Few harbingers of the future have managed to unsettle so many in retail as the advent of automation. To a pundit, it spawns examples of doomsday-esque predictions about the end of labor as we know it – but a new study could turn all that on its head.
According to a recent study conducted by researchers at the Netherlands’ Utrecht University, automation’s necessary replacement of some human jobs might actually have a net positive effect on employment and economic opportunities across the board. Specifically, the study monitored the effects of automation in the European Union from 1999 to 2010, and senior researcher Terry Gregory told Bloomberg in an interview that the time and resources saved in areas where automation was introduced had an observable ripple effect almost everywhere else.
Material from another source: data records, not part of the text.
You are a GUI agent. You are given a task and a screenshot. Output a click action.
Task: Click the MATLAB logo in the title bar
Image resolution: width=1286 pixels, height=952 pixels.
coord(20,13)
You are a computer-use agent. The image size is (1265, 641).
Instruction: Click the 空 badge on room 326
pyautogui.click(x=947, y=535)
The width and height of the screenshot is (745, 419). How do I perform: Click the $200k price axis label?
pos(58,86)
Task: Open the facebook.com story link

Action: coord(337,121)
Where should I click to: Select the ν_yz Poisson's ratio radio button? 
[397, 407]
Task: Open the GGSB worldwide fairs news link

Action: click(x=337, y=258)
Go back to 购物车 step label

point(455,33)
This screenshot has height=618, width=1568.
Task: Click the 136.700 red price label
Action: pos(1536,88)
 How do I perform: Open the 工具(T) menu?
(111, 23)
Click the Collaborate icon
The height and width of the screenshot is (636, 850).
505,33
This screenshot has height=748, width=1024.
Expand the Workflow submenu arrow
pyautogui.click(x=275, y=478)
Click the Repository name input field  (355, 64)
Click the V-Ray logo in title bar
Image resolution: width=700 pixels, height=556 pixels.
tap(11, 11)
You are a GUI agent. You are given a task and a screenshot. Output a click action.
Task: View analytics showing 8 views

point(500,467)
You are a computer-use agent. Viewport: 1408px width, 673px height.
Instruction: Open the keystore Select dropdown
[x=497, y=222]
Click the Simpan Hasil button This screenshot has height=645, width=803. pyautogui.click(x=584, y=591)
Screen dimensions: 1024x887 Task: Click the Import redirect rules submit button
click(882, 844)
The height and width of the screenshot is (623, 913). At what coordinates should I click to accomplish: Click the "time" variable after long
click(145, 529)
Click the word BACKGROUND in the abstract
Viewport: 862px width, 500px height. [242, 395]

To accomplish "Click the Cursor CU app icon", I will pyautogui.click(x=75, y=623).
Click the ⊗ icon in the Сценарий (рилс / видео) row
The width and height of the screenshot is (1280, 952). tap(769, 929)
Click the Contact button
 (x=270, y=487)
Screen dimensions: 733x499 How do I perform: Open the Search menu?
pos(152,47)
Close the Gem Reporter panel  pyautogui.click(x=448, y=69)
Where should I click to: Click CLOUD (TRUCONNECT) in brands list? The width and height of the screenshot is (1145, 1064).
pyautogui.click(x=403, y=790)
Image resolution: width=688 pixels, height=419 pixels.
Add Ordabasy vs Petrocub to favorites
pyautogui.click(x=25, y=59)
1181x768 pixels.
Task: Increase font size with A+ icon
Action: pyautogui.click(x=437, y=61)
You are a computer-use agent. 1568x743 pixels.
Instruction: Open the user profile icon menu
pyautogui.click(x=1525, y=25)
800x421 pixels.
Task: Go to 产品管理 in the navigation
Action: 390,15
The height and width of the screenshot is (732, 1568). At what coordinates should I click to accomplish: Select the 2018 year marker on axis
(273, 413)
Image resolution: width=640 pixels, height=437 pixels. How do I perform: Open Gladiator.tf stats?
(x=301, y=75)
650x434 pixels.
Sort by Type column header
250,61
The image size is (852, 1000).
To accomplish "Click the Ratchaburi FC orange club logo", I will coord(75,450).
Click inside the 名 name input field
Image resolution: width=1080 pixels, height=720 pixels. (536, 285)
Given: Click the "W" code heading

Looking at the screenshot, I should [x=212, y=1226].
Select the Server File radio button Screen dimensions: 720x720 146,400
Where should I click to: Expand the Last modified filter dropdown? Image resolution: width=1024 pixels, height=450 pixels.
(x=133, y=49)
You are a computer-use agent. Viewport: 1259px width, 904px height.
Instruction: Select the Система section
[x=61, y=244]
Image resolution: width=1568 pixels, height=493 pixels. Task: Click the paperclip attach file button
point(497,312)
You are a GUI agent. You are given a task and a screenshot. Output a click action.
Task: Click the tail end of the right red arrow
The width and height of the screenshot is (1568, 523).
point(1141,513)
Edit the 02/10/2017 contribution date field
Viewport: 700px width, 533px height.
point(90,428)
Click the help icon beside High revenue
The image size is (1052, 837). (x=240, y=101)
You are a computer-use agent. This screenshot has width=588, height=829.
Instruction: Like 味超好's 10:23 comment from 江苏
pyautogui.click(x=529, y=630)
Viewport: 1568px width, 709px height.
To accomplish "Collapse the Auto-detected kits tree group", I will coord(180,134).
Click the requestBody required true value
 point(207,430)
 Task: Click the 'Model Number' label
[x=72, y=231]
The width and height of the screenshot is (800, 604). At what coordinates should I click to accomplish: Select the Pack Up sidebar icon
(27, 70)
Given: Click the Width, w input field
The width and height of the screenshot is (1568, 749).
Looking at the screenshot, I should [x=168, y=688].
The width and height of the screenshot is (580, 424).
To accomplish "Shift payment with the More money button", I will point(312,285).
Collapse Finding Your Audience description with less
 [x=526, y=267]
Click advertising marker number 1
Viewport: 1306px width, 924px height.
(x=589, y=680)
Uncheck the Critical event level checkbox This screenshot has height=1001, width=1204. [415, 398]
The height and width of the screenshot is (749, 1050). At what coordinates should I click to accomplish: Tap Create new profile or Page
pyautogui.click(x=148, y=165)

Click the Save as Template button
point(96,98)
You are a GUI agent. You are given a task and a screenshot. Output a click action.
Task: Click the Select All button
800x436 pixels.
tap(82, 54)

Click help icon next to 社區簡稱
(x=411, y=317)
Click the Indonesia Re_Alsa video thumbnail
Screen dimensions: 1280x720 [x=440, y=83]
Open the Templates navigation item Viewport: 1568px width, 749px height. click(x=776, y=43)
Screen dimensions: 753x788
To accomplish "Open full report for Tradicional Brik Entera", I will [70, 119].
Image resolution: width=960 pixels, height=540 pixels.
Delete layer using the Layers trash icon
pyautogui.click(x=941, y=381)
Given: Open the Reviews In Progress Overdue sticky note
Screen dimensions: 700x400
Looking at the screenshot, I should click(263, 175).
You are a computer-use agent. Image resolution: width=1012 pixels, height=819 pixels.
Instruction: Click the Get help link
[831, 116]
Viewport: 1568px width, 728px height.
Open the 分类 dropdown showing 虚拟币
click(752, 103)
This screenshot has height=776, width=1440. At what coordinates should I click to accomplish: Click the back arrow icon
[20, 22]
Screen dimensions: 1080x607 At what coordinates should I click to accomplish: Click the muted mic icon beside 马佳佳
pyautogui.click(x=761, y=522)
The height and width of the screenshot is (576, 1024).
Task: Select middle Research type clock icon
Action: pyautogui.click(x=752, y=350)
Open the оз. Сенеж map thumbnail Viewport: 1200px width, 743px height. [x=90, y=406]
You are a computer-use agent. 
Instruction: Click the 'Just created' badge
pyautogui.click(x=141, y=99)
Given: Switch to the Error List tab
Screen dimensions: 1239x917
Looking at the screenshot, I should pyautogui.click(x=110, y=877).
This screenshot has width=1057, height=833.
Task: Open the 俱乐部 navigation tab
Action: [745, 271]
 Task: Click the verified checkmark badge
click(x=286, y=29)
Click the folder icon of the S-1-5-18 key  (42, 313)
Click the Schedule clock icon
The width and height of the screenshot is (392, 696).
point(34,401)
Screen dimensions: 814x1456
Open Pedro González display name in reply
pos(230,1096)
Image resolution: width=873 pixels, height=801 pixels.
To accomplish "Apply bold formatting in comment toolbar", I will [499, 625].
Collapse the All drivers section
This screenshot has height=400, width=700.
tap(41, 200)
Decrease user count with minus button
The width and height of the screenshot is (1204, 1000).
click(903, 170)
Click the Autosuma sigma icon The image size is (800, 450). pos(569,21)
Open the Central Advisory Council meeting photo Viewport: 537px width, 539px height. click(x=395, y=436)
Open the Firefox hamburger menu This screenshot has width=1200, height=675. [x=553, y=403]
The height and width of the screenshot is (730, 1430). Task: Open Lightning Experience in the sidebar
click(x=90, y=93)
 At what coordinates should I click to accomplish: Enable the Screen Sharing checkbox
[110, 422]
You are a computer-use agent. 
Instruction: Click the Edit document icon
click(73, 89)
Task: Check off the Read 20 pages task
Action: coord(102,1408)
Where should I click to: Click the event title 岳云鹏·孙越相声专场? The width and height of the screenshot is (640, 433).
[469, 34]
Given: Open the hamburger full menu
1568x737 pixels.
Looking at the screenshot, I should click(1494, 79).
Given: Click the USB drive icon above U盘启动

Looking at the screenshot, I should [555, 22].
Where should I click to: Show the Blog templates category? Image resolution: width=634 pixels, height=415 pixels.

“Let’s say you have a firm that does both — it produces a good, but it also has people in management, sales, and marketing,” Gregory told Bloomberg. “Repetitive tasks such as assembly line work are being automated, but that same firm also becomes more productive, allowing lower product prices. That means it can sell more products, which means more work for the other side of the business, especially in work focusing on non-routine tasks.”
There is room for debate, however. The research team estimated that automation cost EU workers 9.6 million jobs across the decades. At the lowest projection, economic effects allowed for the creation of between 8.7 million jobs at its lowest and 11.6 million at its highest.
Which of those numbers you latch onto might speak volumes about which side of the automation debate you land on.